## The problem
Reproduce every line of the material, exactly as given.

## Provided data
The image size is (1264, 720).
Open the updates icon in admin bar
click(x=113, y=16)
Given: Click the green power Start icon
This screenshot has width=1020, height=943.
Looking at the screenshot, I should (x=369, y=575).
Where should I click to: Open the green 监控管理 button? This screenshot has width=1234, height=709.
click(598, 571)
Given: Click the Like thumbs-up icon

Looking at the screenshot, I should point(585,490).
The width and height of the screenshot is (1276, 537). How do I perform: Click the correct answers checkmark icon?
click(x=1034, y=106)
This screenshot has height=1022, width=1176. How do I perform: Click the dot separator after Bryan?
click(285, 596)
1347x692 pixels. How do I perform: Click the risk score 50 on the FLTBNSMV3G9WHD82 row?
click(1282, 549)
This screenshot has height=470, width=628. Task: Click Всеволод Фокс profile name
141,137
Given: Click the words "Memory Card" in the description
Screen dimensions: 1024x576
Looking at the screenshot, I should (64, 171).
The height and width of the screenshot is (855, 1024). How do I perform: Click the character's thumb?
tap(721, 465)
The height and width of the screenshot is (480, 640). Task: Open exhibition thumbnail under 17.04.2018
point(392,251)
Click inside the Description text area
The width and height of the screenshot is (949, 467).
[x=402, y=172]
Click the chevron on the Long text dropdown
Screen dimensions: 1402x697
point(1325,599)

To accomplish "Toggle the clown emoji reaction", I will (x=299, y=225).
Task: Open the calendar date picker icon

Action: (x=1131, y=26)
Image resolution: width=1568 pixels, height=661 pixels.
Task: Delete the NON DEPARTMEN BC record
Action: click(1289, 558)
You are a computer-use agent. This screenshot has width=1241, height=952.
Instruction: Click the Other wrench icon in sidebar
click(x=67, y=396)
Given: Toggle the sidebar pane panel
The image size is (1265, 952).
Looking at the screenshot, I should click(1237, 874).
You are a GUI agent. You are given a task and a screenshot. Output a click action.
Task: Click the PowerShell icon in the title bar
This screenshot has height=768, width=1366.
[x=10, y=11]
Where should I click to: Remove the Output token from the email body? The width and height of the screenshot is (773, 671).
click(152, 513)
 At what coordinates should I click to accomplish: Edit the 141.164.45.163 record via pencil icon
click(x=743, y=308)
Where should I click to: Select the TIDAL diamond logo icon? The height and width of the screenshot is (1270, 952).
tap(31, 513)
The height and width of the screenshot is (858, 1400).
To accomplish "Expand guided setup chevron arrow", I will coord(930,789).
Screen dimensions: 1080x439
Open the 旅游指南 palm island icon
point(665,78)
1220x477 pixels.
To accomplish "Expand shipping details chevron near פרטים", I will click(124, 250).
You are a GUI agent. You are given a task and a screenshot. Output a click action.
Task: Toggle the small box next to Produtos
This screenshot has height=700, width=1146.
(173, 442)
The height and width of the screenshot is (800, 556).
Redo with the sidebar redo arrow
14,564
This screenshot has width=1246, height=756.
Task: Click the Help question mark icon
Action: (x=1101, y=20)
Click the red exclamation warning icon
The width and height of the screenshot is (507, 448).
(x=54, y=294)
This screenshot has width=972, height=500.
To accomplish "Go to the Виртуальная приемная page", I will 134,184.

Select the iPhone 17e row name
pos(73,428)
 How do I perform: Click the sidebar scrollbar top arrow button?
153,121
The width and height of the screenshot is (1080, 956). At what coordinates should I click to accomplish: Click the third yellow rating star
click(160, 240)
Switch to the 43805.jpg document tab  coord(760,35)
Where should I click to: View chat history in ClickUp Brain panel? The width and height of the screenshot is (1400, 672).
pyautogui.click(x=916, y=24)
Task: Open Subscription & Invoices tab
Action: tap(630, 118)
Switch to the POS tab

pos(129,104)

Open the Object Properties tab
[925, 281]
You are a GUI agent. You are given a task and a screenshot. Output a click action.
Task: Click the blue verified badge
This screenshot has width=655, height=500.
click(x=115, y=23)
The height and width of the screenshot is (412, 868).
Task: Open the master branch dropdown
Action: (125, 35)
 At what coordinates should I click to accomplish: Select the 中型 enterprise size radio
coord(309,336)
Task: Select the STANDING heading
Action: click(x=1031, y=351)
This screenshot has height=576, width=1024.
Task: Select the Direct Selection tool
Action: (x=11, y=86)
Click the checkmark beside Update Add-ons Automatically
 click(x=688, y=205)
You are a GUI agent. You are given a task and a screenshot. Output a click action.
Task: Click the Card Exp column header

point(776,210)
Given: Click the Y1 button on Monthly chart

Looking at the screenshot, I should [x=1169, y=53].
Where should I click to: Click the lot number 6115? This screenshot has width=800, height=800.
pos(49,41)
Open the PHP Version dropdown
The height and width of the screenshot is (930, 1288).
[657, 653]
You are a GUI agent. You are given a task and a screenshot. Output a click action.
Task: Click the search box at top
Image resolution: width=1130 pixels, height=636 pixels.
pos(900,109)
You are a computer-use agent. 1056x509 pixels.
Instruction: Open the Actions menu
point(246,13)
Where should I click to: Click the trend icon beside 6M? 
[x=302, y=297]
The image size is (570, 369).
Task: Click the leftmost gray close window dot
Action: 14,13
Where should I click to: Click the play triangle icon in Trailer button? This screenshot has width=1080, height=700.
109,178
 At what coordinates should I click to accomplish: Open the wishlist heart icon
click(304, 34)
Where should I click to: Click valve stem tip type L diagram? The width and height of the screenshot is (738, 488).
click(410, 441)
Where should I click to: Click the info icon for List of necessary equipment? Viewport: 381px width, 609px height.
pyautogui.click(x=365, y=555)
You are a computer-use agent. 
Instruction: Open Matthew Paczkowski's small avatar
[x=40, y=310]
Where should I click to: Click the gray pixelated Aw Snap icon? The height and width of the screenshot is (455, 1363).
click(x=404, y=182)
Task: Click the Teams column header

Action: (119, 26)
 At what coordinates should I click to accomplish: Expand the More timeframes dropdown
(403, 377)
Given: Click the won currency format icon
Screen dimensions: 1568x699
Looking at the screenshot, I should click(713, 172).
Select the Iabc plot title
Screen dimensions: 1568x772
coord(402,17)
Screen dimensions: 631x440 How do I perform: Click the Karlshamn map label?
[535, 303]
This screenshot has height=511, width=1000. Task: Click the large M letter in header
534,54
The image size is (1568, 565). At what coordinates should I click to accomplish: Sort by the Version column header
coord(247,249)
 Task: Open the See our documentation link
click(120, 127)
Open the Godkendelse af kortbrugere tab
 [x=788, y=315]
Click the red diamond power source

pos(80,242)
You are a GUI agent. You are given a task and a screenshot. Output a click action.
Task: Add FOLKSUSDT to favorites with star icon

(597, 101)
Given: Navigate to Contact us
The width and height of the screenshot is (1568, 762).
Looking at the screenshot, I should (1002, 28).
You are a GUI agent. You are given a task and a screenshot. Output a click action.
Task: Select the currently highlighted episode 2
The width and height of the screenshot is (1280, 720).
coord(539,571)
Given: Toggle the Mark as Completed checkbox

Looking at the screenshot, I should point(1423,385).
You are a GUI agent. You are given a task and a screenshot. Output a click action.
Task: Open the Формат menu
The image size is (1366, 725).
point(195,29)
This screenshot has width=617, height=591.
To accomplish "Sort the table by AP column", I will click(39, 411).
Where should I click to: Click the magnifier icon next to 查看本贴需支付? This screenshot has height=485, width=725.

## Result for this exercise
The image size is (1264, 720).
Open the updates icon in admin bar
click(x=113, y=16)
Given: Click the green power Start icon
This screenshot has width=1020, height=943.
Looking at the screenshot, I should (x=369, y=575).
Where should I click to: Open the green 监控管理 button? This screenshot has width=1234, height=709.
click(598, 571)
Given: Click the Like thumbs-up icon

Looking at the screenshot, I should point(585,490).
The width and height of the screenshot is (1276, 537). How do I perform: Click the correct answers checkmark icon?
click(x=1034, y=106)
This screenshot has height=1022, width=1176. How do I perform: Click the dot separator after Bryan?
click(285, 596)
1347x692 pixels. How do I perform: Click the risk score 50 on the FLTBNSMV3G9WHD82 row?
click(1282, 549)
This screenshot has height=470, width=628. Task: Click Всеволод Фокс profile name
141,137
Given: Click the words "Memory Card" in the description
Screen dimensions: 1024x576
Looking at the screenshot, I should (64, 171).
The height and width of the screenshot is (855, 1024). How do I perform: Click the character's thumb?
tap(721, 465)
The height and width of the screenshot is (480, 640). Task: Open exhibition thumbnail under 17.04.2018
point(392,251)
Click inside the Description text area
The width and height of the screenshot is (949, 467).
[x=402, y=172]
Click the chevron on the Long text dropdown
Screen dimensions: 1402x697
point(1325,599)

To accomplish "Toggle the clown emoji reaction", I will (x=299, y=225).
Task: Open the calendar date picker icon

Action: (x=1131, y=26)
Image resolution: width=1568 pixels, height=661 pixels.
Task: Delete the NON DEPARTMEN BC record
Action: click(1289, 558)
You are a computer-use agent. This screenshot has width=1241, height=952.
Instruction: Click the Other wrench icon in sidebar
click(x=67, y=396)
Given: Toggle the sidebar pane panel
The image size is (1265, 952).
Looking at the screenshot, I should click(1237, 874).
You are a GUI agent. You are given a task and a screenshot. Output a click action.
Task: Click the PowerShell icon in the title bar
This screenshot has height=768, width=1366.
[x=10, y=11]
Where should I click to: Remove the Output token from the email body? The width and height of the screenshot is (773, 671).
click(152, 513)
 At what coordinates should I click to accomplish: Edit the 141.164.45.163 record via pencil icon
click(x=743, y=308)
Where should I click to: Select the TIDAL diamond logo icon? The height and width of the screenshot is (1270, 952).
tap(31, 513)
The height and width of the screenshot is (858, 1400).
To accomplish "Expand guided setup chevron arrow", I will coord(930,789).
Screen dimensions: 1080x439
Open the 旅游指南 palm island icon
point(665,78)
1220x477 pixels.
To accomplish "Expand shipping details chevron near פרטים", I will click(124, 250).
You are a GUI agent. You are given a task and a screenshot. Output a click action.
Task: Toggle the small box next to Produtos
This screenshot has height=700, width=1146.
(173, 442)
The height and width of the screenshot is (800, 556).
Redo with the sidebar redo arrow
14,564
This screenshot has width=1246, height=756.
Task: Click the Help question mark icon
Action: (x=1101, y=20)
Click the red exclamation warning icon
The width and height of the screenshot is (507, 448).
(x=54, y=294)
This screenshot has width=972, height=500.
To accomplish "Go to the Виртуальная приемная page", I will 134,184.

Select the iPhone 17e row name
pos(73,428)
 How do I perform: Click the sidebar scrollbar top arrow button?
153,121
The width and height of the screenshot is (1080, 956). At what coordinates should I click to accomplish: Click the third yellow rating star
click(160, 240)
Switch to the 43805.jpg document tab  coord(760,35)
Where should I click to: View chat history in ClickUp Brain panel? The width and height of the screenshot is (1400, 672).
pyautogui.click(x=916, y=24)
Task: Open Subscription & Invoices tab
Action: tap(630, 118)
Switch to the POS tab

pos(129,104)

Open the Object Properties tab
[925, 281]
You are a GUI agent. You are given a task and a screenshot. Output a click action.
Task: Click the blue verified badge
This screenshot has width=655, height=500.
click(x=115, y=23)
The height and width of the screenshot is (412, 868).
Task: Open the master branch dropdown
Action: (125, 35)
 At what coordinates should I click to accomplish: Select the 中型 enterprise size radio
coord(309,336)
Task: Select the STANDING heading
Action: click(x=1031, y=351)
This screenshot has height=576, width=1024.
Task: Select the Direct Selection tool
Action: (x=11, y=86)
Click the checkmark beside Update Add-ons Automatically
 click(x=688, y=205)
You are a GUI agent. You are given a task and a screenshot. Output a click action.
Task: Click the Card Exp column header

point(776,210)
Given: Click the Y1 button on Monthly chart

Looking at the screenshot, I should [x=1169, y=53].
Where should I click to: Click the lot number 6115? This screenshot has width=800, height=800.
pos(49,41)
Open the PHP Version dropdown
The height and width of the screenshot is (930, 1288).
[657, 653]
You are a GUI agent. You are given a task and a screenshot. Output a click action.
Task: Click the search box at top
Image resolution: width=1130 pixels, height=636 pixels.
pos(900,109)
You are a computer-use agent. 1056x509 pixels.
Instruction: Open the Actions menu
point(246,13)
Where should I click to: Click the trend icon beside 6M? 
[x=302, y=297]
The image size is (570, 369).
Task: Click the leftmost gray close window dot
Action: 14,13
Where should I click to: Click the play triangle icon in Trailer button? This screenshot has width=1080, height=700.
109,178
 At what coordinates should I click to accomplish: Open the wishlist heart icon
click(304, 34)
Where should I click to: Click valve stem tip type L diagram? The width and height of the screenshot is (738, 488).
click(410, 441)
Where should I click to: Click the info icon for List of necessary equipment? Viewport: 381px width, 609px height.
pyautogui.click(x=365, y=555)
You are a computer-use agent. 
Instruction: Open Matthew Paczkowski's small avatar
[x=40, y=310]
Where should I click to: Click the gray pixelated Aw Snap icon? The height and width of the screenshot is (455, 1363).
click(x=404, y=182)
Task: Click the Teams column header

Action: (119, 26)
 At what coordinates should I click to accomplish: Expand the More timeframes dropdown
(403, 377)
Given: Click the won currency format icon
Screen dimensions: 1568x699
Looking at the screenshot, I should click(713, 172).
Select the Iabc plot title
Screen dimensions: 1568x772
coord(402,17)
Screen dimensions: 631x440 How do I perform: Click the Karlshamn map label?
[535, 303]
This screenshot has height=511, width=1000. Task: Click the large M letter in header
534,54
The image size is (1568, 565). At what coordinates should I click to accomplish: Sort by the Version column header
coord(247,249)
 Task: Open the See our documentation link
click(120, 127)
Open the Godkendelse af kortbrugere tab
 [x=788, y=315]
Click the red diamond power source

pos(80,242)
You are a GUI agent. You are given a task and a screenshot. Output a click action.
Task: Add FOLKSUSDT to favorites with star icon

(597, 101)
Given: Navigate to Contact us
The width and height of the screenshot is (1568, 762).
Looking at the screenshot, I should (1002, 28).
You are a GUI agent. You are given a task and a screenshot. Output a click action.
Task: Select the currently highlighted episode 2
The width and height of the screenshot is (1280, 720).
coord(539,571)
Given: Toggle the Mark as Completed checkbox

Looking at the screenshot, I should point(1423,385).
You are a GUI agent. You are given a task and a screenshot. Output a click action.
Task: Open the Формат menu
The image size is (1366, 725).
point(195,29)
This screenshot has width=617, height=591.
To accomplish "Sort the table by AP column", I will click(39, 411).
Where should I click to: Click the magnifier icon next to 查看本贴需支付? This screenshot has height=485, width=725.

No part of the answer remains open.